▶ [Work task]:
Copy every record exactly.

══════

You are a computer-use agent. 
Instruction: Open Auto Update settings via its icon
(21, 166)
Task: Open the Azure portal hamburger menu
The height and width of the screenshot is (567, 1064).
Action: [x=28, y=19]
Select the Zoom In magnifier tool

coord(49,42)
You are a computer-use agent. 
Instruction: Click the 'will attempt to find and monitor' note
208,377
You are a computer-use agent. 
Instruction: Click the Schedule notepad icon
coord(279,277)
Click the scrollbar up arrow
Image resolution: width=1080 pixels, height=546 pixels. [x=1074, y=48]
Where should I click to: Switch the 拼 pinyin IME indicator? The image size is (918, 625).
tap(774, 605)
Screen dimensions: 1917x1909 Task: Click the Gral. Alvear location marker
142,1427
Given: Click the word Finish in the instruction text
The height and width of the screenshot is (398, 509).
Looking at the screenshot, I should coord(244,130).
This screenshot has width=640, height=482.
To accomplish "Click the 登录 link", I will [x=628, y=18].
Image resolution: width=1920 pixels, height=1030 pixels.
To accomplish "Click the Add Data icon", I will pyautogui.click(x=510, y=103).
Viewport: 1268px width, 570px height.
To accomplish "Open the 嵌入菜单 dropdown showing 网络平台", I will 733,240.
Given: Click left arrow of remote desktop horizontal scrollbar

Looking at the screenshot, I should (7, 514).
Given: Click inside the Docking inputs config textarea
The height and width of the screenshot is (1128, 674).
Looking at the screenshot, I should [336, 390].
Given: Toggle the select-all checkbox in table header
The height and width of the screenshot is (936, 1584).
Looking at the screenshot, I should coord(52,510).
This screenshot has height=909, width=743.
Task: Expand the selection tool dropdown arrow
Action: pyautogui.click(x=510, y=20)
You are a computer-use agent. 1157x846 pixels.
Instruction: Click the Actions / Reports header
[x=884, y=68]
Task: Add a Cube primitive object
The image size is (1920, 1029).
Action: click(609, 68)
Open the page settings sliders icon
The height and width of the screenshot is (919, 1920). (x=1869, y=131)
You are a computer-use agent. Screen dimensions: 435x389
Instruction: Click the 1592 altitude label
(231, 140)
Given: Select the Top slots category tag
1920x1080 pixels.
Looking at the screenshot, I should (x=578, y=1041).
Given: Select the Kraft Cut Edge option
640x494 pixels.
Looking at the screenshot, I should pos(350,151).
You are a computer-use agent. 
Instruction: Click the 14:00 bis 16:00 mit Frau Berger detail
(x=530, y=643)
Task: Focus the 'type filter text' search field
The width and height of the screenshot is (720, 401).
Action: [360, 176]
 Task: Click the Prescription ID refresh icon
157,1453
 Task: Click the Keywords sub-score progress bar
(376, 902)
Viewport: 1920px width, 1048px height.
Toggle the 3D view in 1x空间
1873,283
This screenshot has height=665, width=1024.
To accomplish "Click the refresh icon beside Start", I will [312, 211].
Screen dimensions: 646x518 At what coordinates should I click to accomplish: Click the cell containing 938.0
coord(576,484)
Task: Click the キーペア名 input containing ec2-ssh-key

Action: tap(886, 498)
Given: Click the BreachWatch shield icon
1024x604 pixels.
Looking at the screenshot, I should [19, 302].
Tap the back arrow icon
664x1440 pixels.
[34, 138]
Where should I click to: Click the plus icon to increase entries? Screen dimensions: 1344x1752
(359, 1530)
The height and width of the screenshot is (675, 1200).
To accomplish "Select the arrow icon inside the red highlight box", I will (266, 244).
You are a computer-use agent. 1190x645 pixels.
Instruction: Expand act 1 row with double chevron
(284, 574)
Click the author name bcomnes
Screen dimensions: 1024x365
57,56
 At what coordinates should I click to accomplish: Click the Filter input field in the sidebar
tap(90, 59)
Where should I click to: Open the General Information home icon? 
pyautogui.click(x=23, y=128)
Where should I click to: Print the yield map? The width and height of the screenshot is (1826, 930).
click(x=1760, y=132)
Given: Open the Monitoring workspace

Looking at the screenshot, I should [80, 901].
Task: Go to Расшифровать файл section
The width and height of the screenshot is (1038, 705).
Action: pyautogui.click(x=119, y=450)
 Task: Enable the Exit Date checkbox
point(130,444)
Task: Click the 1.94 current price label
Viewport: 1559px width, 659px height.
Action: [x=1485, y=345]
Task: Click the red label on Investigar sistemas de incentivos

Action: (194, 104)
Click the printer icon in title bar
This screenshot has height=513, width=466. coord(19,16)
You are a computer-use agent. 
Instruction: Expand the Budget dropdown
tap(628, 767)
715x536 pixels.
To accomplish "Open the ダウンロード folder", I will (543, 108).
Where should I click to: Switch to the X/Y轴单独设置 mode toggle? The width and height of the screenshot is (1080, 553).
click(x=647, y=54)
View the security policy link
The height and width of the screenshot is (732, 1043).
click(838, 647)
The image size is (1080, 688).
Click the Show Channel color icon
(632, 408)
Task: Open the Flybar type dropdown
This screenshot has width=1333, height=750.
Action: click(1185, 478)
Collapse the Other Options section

══════

▶ [Output of the exercise]:
You are a computer-use agent. 
Instruction: Open Auto Update settings via its icon
(21, 166)
Task: Open the Azure portal hamburger menu
The height and width of the screenshot is (567, 1064).
Action: [x=28, y=19]
Select the Zoom In magnifier tool

coord(49,42)
You are a computer-use agent. 
Instruction: Click the 'will attempt to find and monitor' note
208,377
You are a computer-use agent. 
Instruction: Click the Schedule notepad icon
coord(279,277)
Click the scrollbar up arrow
Image resolution: width=1080 pixels, height=546 pixels. [x=1074, y=48]
Where should I click to: Switch the 拼 pinyin IME indicator? The image size is (918, 625).
tap(774, 605)
Screen dimensions: 1917x1909 Task: Click the Gral. Alvear location marker
142,1427
Given: Click the word Finish in the instruction text
The height and width of the screenshot is (398, 509).
Looking at the screenshot, I should coord(244,130).
This screenshot has width=640, height=482.
To accomplish "Click the 登录 link", I will [x=628, y=18].
Image resolution: width=1920 pixels, height=1030 pixels.
To accomplish "Click the Add Data icon", I will pyautogui.click(x=510, y=103).
Viewport: 1268px width, 570px height.
To accomplish "Open the 嵌入菜单 dropdown showing 网络平台", I will 733,240.
Given: Click left arrow of remote desktop horizontal scrollbar

Looking at the screenshot, I should (7, 514).
Given: Click inside the Docking inputs config textarea
The height and width of the screenshot is (1128, 674).
Looking at the screenshot, I should [336, 390].
Given: Toggle the select-all checkbox in table header
The height and width of the screenshot is (936, 1584).
Looking at the screenshot, I should coord(52,510).
This screenshot has height=909, width=743.
Task: Expand the selection tool dropdown arrow
Action: pyautogui.click(x=510, y=20)
You are a computer-use agent. 1157x846 pixels.
Instruction: Click the Actions / Reports header
[x=884, y=68]
Task: Add a Cube primitive object
The image size is (1920, 1029).
Action: click(609, 68)
Open the page settings sliders icon
The height and width of the screenshot is (919, 1920). (x=1869, y=131)
You are a computer-use agent. Screen dimensions: 435x389
Instruction: Click the 1592 altitude label
(231, 140)
Given: Select the Top slots category tag
1920x1080 pixels.
Looking at the screenshot, I should (x=578, y=1041).
Given: Select the Kraft Cut Edge option
640x494 pixels.
Looking at the screenshot, I should pos(350,151).
You are a computer-use agent. 
Instruction: Click the 14:00 bis 16:00 mit Frau Berger detail
(x=530, y=643)
Task: Focus the 'type filter text' search field
The width and height of the screenshot is (720, 401).
Action: [360, 176]
 Task: Click the Prescription ID refresh icon
157,1453
 Task: Click the Keywords sub-score progress bar
(376, 902)
Viewport: 1920px width, 1048px height.
Toggle the 3D view in 1x空间
1873,283
This screenshot has height=665, width=1024.
To accomplish "Click the refresh icon beside Start", I will [312, 211].
Screen dimensions: 646x518 At what coordinates should I click to accomplish: Click the cell containing 938.0
coord(576,484)
Task: Click the キーペア名 input containing ec2-ssh-key

Action: tap(886, 498)
Given: Click the BreachWatch shield icon
1024x604 pixels.
Looking at the screenshot, I should [19, 302].
Tap the back arrow icon
664x1440 pixels.
[34, 138]
Where should I click to: Click the plus icon to increase entries? Screen dimensions: 1344x1752
(359, 1530)
The height and width of the screenshot is (675, 1200).
To accomplish "Select the arrow icon inside the red highlight box", I will (266, 244).
You are a computer-use agent. 1190x645 pixels.
Instruction: Expand act 1 row with double chevron
(284, 574)
Click the author name bcomnes
Screen dimensions: 1024x365
57,56
 At what coordinates should I click to accomplish: Click the Filter input field in the sidebar
tap(90, 59)
Where should I click to: Open the General Information home icon? 
pyautogui.click(x=23, y=128)
Where should I click to: Print the yield map? The width and height of the screenshot is (1826, 930).
click(x=1760, y=132)
Given: Open the Monitoring workspace

Looking at the screenshot, I should [80, 901].
Task: Go to Расшифровать файл section
The width and height of the screenshot is (1038, 705).
Action: pyautogui.click(x=119, y=450)
 Task: Enable the Exit Date checkbox
point(130,444)
Task: Click the 1.94 current price label
Viewport: 1559px width, 659px height.
Action: [x=1485, y=345]
Task: Click the red label on Investigar sistemas de incentivos

Action: (194, 104)
Click the printer icon in title bar
This screenshot has height=513, width=466. coord(19,16)
You are a computer-use agent. 
Instruction: Expand the Budget dropdown
tap(628, 767)
715x536 pixels.
To accomplish "Open the ダウンロード folder", I will (543, 108).
Where should I click to: Switch to the X/Y轴单独设置 mode toggle? The width and height of the screenshot is (1080, 553).
click(x=647, y=54)
View the security policy link
The height and width of the screenshot is (732, 1043).
click(838, 647)
The image size is (1080, 688).
Click the Show Channel color icon
(632, 408)
Task: Open the Flybar type dropdown
This screenshot has width=1333, height=750.
Action: click(1185, 478)
Collapse the Other Options section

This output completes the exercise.